In a path-breaking ruling, the Supreme Court has levied legal obligation on all hospitals and nursing homes to get formal consent of patients before subjecting them to any surgery. Exceptional allowance may be given in such conditions that are life-threating for the partient and/or have considerable medical consequences. Under normal circumstances, if any additional surgical procedure is deemed necessary during the course of a scheduled operation, the medical team will need to wait till the patient regains consciousness and gives his/her consent for the same.
Uptil now, additional surgical procedures used to be performed with consent from relatives of the patient, while he/she was still at the operation theatre. Often, such situations were exploited to unneccessarily increase the billing amount, causing financial damage to patients and their families.

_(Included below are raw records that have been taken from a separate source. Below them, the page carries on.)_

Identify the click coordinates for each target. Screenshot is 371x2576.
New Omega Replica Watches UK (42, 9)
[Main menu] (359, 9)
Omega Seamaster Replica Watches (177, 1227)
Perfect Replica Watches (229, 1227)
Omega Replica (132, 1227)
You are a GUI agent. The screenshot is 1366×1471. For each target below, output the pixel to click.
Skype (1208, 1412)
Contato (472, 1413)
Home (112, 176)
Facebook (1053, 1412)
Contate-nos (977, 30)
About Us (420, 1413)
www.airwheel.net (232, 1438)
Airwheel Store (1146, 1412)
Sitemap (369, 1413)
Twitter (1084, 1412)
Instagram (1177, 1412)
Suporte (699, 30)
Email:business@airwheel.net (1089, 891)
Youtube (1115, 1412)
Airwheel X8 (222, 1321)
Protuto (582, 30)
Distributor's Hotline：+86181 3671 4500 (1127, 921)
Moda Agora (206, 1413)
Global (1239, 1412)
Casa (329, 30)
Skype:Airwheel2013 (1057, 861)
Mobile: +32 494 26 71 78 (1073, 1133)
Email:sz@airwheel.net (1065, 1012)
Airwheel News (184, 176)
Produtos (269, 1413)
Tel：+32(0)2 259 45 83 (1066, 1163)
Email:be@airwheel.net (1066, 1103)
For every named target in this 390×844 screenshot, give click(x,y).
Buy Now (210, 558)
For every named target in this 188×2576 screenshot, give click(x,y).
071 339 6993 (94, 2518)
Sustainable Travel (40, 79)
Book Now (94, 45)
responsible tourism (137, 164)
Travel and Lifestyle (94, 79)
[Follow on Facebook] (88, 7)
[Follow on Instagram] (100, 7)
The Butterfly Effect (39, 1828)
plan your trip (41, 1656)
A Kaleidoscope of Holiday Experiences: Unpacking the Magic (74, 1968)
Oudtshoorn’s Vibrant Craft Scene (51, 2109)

This ruling came in context of a case dating back to 1995, where a female patient was operated upon for removing her ovaries, while undergoing a diagnostic procedure at a private hospital. Although the court was agreeable to the fact that the operation was done for benefit of the patient, it held that it was done without consent of the patient, resulting in permanent disability to attain motherhood.
While announcing the judgement, Justices B N Aggarwal, P P Naolekar and R V Raveendran underlined the need for ‘informed consent’ from patients as a legally binding pre-requisite for all surgical interventions. The bench laid out a detailed guideline for doctors on “prior consent for additional procedures”. It was held that such a move will safeguard innocent citizens from getting duped in the hands of greedy hospitals.
Salient points of the Supreme Court guideline for hospitals and nursing homes are –
The fact that the unauthorised additional surgery is beneficial for patients, or that it would save considerable time and expense of the patient, or would relieve the patient from pain and suffering in future, are not grounds of defence against charges of negligence or assault.
The only exception to this rule is where the additional procedure though unauthorised, is necessary in order to save the life or preserve the health of the patient and it would be unreasonable to delay such procedure until patient regains consciousness and takes a decision.
Consent given only for diagnostic procedure cannot be considered as consent for therapeutic treatment. Consent given for specific treatment procedure will not be valid for conducting some other treatment procedure.
There can be a common consent for diagnostic and operative procedures when they are contemplated. There can also be a common consent for a particular surgical procedure and an additional or further procedure that may become necessary during the course of surgery.